Le paragraphe 6.54 des Principes OCDE tire les conséquences de cette analyse : « Si le propriétaire légal ne contrôle pas et n’exerce pas les fonctions liées à la mise au point, à l’amélioration, à l’entretien, à la protection et à l’exploitation de l'actif incorporel considéré, il n’aura droit à aucun avantage courant attribuable aux fonctions externalisées. En fonction du cas d'espèce, la rémunération de pleine concurrence devant être versée par le propriétaire légal aux autres entreprises associées qui exécutent ou contrôlent des fonctions liées à la mise au point, à l’amélioration, à l'entretien, à la protection ou à l’exploitation des actifs incorporels considérés peut correspondre à n'importe quelle proportion des revenus totaux tirés de l’exploitation de ces actifs incorporels » . 

L’application de ce principe peut conduire et réallouer toute ou partie du revenu issu de la concession des marques détenues par le propriétaire juridique vers le ou les entreprises associées exerçant de manière directe ou indirecte les fonctions DEMPE. 

Dans notre cas pratique, l’analyse DEMPE révèle que FashionFR exerce la quasi-totalité des fonctions créatrices de valeur de la marque. En conséquence, tout ou partie des redevances perçues par FashionLux devrait lui être réallouée en rémunération des fonctions DEMPE exercées.

C. L’approche jurisprudentielle française

Le Conseil d'État (CE, 9e - 10e ch. réunies, 23 nov. 2020, n° 425577) a progressivement intégré cette approche dans sa jurisprudence. Dans cet arrêt, la haute juridiction administrative a affirmé, sans pour autant le nommer explicitement, qu’une société qui supportait des coûts relatifs à un « flagship store » (magasin principal, vitrine de la marque) se devait d’être rémunéré à ce titre (fonction d’amélioration de la marque).

La seule détention juridique d'un actif incorporel ne confère plus à une entité le droit exclusif de percevoir l’intégralité des produits issus de l’exploitation de l’actif.
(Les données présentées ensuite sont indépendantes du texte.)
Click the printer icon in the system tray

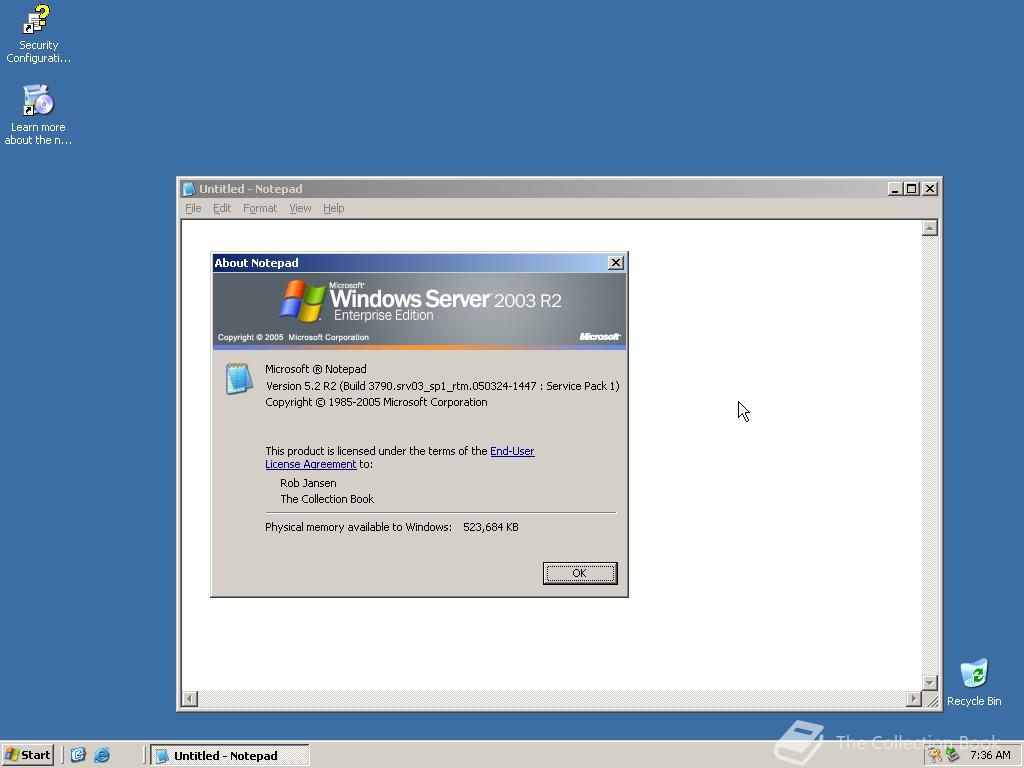pos(952,755)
Désormais, le propriétaire économique est reconnu comme fondé à appréhender tout ou partie des redevances sous-jacentes sur la base des conclusions de l’analyse fonctionnelle.

D. Les défis pratiques du contrôle fiscal

Dans le cadre d’un contrôle fiscal en France portant sur les prix de transfert en lien avec l’utilisation d'actifs incorporels, il incombe au contribuable de prouver à l'administration fiscale que les fonctions DEMPE sont effectivement exercées par les personne morale titulaire juridique et bénéficiaire des redevances.

Pour ce faire il convient de :

Documenter les fonctions de développement : organigrammes des équipes de design et marketing, fiches de postes des designers, planning des projets de création de la marque etc.

Prouver les fonctions d’amélioration : historique des campagnes de marketing et rebranding, investissements en marketing et design, équipes dédiées, études de satisfaction etc.

Justifier les fonctions de maintien en vigueur et adaptation de la protection : procédures de renouvellement des droits, protections complémentaires, etc.

Démontrer les fonctions de défense : stratégie de défense de droits de propriété intellectuelle, identification des atteintes, oppositions et actions en contrefaçon etc.

Analyser les fonctions d’exploitation : identification des éléments générateurs de revenus, cartographie de contrats de licence ou sous-licence, etc.